High Availability aims to ensure that the services of Barracuda CloudGen WAN are available even if one unit is unavailable due to maintenance or a hardware defect. Although the Barracuda CloudGen WAN gateway is automatically deployed in a redundant high availability cluster, you must manually configure High Availability on the site appliances.
Barracuda CloudGen WAN Gateway
High Availability is automatically available after deployment without further configuration since the gateway operates with redundant virtual machines in the cloud. The virtual machines work in a failover and failback configuration, which means that if a virtual machine becomes unavailable, another virtual machine takes over (failover), and as soon as the virtual machine is available again, it resumes working (failback) so that the load is balanced on all available virtual machines. Failover and failback are fully automated; there is no configuration necessary.
Barracuda CloudGen WAN Site Appliance
For redundancy and reliability, you can set up two Barracuda CloudGen WAN appliances in a high availability cluster. The high availability cluster works for both virtual and hardware appliances in the same way. During normal operations, the primary unit is active while the secondary unit waits in standby mode. The secondary unit has the same configurations as the primary unit and only becomes available when the primary unit is down. The failover is reversed when the primary unit can resume operations. Failover and failback are executed automatically, but y ou can also manually execute a failover. For more information, see How to Trigger a Failover of the Site Appliance. The passive appliance always accesses the Internet (e.g., for firmware or configuration updates) through the active appliance.
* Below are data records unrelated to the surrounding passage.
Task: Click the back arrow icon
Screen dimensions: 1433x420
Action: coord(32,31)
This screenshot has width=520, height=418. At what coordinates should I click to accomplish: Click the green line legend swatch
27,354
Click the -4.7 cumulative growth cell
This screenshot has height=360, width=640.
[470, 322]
- Both units must use the same platform. You cannot mix virtual and physical appliances.
- Both units must be the same model.
- It is recommended to use the same firmware version on both models; however, using different firmware versions is possible. For more information, see Migration Notes 8.1.2.
- It is recommended to upgrade both appliances to the newest version.
- Latency on the HA sync connection must not exceed 80 ms.
- The subnet 169.254.128.0/24 is reserved for communication between the two appliances of the high availability cluster . Do not use this subnet anywhere else.
Creating a High Availability Cluster
When installing two appliances in a high availability cluster, ensure that the cabling is done exactly the same on both units. For example, if port 4 on the primary box is connected to ISP 1, the secondary box must also connect port 4 with ISP 1. If you install cabling incorrectly, HA failover does not work properly. Port 1 is always reserved on both virtual and hardware appliances for the direct connection to the other appliance of the high availability cluster. Since on a virtual appliance you cannot connect the two ports directly, connect port 1 of both appliances to a virtual switch where only port 1 of the other appliance is connected to. For an example of correct cabling, see the following diagram:
To configure High Availability, simply select two appliances during the deployment while creating the site configuration or when adding a new site. Both appliances must be the same model and have the same firmware version.
For more information, see How to Create a Site Configuration in Barracuda CloudGen WAN and How to Enable Interface Monitoring in a High Availability Cluster.
Recommendations for a High Availability Cluster
Reliable High Availability depends on the correct configuration of the surrounding switches and routers. Especially important is the ARP cache time or ARP timeout, which must be set to a value between 30 and 60 seconds. When the primary appliance fails over to the secondary appliance, the MAC addresses change. The MAC address is immediately sent out via gratuitous or unsolicited ARP requests, updating the MAC address table or ARP cache of the connected switches and routers. If the lifetime of the ARP timeout of the switch is set to be longer, for example 300 seconds, the secondary unit would not be reachable for up to 5 minutes because the ARP cache would not be updated for that time frame.